In an aqueous solution buffered at pH 10, EDTA dissociates to form a maximum amount of tetracarboxylate ion, [EDTA]4-

. This ion is electron-rich, having six bonding sites: four carboxylate groups and two nitrogen atoms. Each site has an electron pair available for bonding. [EDTA]4– anion wraps itself around Ca2+ or Mg2+ ions and all six electron pairs are shared with the metal ions. The reactions occurring in EDTA titration is shown as below: Mg2+ + EBT (blue) ------------> [Mg2+ ---EBT] [Mg2+ ---EBT] (wine red unstable complex) ---> [Mg2+ --- EDTA] (stable)+ EBT (blue)

Structure of [Mg–EDTA]2– chelate (1:1 complex) [Complexation Reaction]

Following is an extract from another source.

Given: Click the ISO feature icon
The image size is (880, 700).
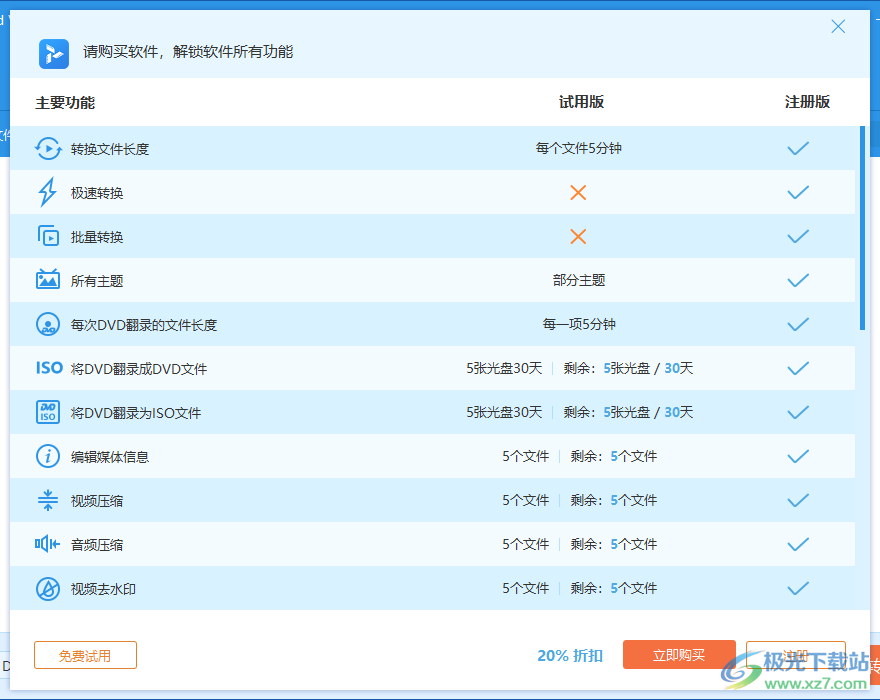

Experimental Procedure: Preparation of Reagents: Standard Hard Water: 1 gm pure dry CaCO3 dissolved in minimum quantity of dilute HCl. Solution evaporated to dryness on water bath & residue left is dissolved in distilled water & solution is diluted to 1 litre. The hardness of solution is 1 mg of CaCO3 equivalent/ml. EDTA solution, EBT indicator => prepared Buffer solution : NH4Cl + conc. NH3. Standardization of EDTA solution: Pipette 50 ml of standard hard water in conical flask. Add 10-15 ml buffer solution (pH=10), 4-5 drops of EBT indicator. Solution is titrated against EDTA till colour changes from wine red to deep blue (V1 ml). Total hardness of water sample: Titrate known volume of the water with standard EDTA solution, using Eriochrome Black T indicator. From molarity & volume of EDTA solution used & volume of water titrated, one can calculate total Ca2+ and Mg2+ ion concentration in water sample. Report this total hardness in ppm of equivalent CaCO3.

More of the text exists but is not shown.